Seen it. Loved it. 'Nuff said.
This was the best cinema experience I've had for ages. It wasn't perfect by a long shot, but it's such great fun the problems just breeze by into the next jaw-dropping set piece. I do think it sagged a little in the middle with a couple of silly bits, compounded by ropey CGI, which I actually don't mind because it adds to the experience of the old, seat-of-the-pants filmmaking Indy is a tribute too. But those silly bits start with an incredible fight across speeding jeeps and are bridged by an old-fashioned Indy fist fight with a Russian, so it's never boring and always pushing hard. Oh my word, it's great!
What makes it great is Spielberg. The great irony of the series is that while they are a tribute to the old serials, at the same time, he is capable of much more and can do it in his sleep. I think he really had the bit between his teeth on this though and I frequently had the sense that he was working beyond his tools, in the way a handful of directors have done before. To be fair, he's always been one of them, regularly giving cinema and his peers a well-aimed kick in the arse. But it's so long since he's just had fun and he makes it look easy. The opening scene especially: it's pretty pointless and probably unnecessary, but it's a masterclass sequence. Or just little things like the fight with the Russian; while still your classic barroom brawl style with gunshot sound effects, it seemed to have a little extra something in the choreography. It didn't need it, but it's the cherry on top.
Of course, a masterclass show-reel is all it would be without Ford. He is still marvellous in the role, despite a creakiness, and the script effortlessly adds to the mythology. The series has often lived off the parts we didn't see. The thing I always loved about Indy and the original Star Wars trilogy was the idea that a lot more had been going on.

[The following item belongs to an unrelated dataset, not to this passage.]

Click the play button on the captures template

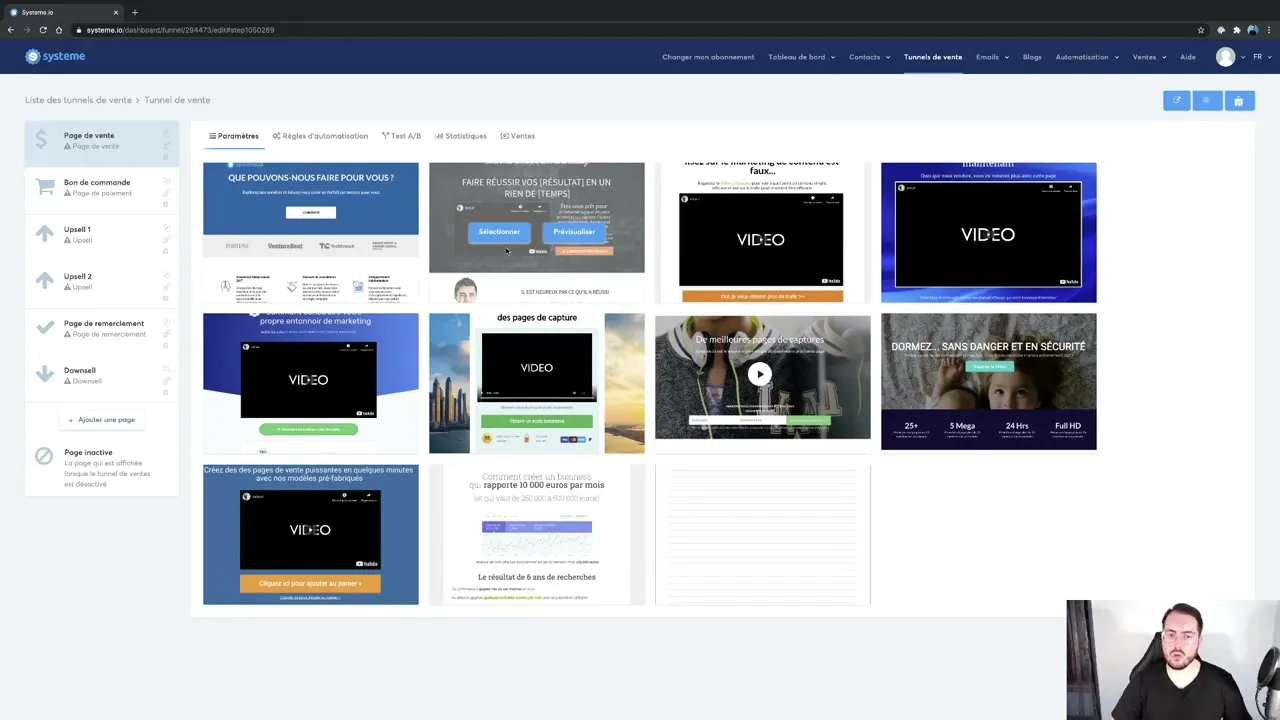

With a 65 year old in the lead, we were never going to get a sequence to match the trucks in Raiders, but Shia picks up the short-fall very well. Cate makes for a brilliant pantomime villain (like dodgy CGI, a film like this not only gets away with silly accents, it positively needs them!). The rest of the cast don't get as much time as they deserve, but shine when they do. The finale has a very clever moment that leaves me hopeful for a potential extension. Maybe there is always room for Henry Jones Jr.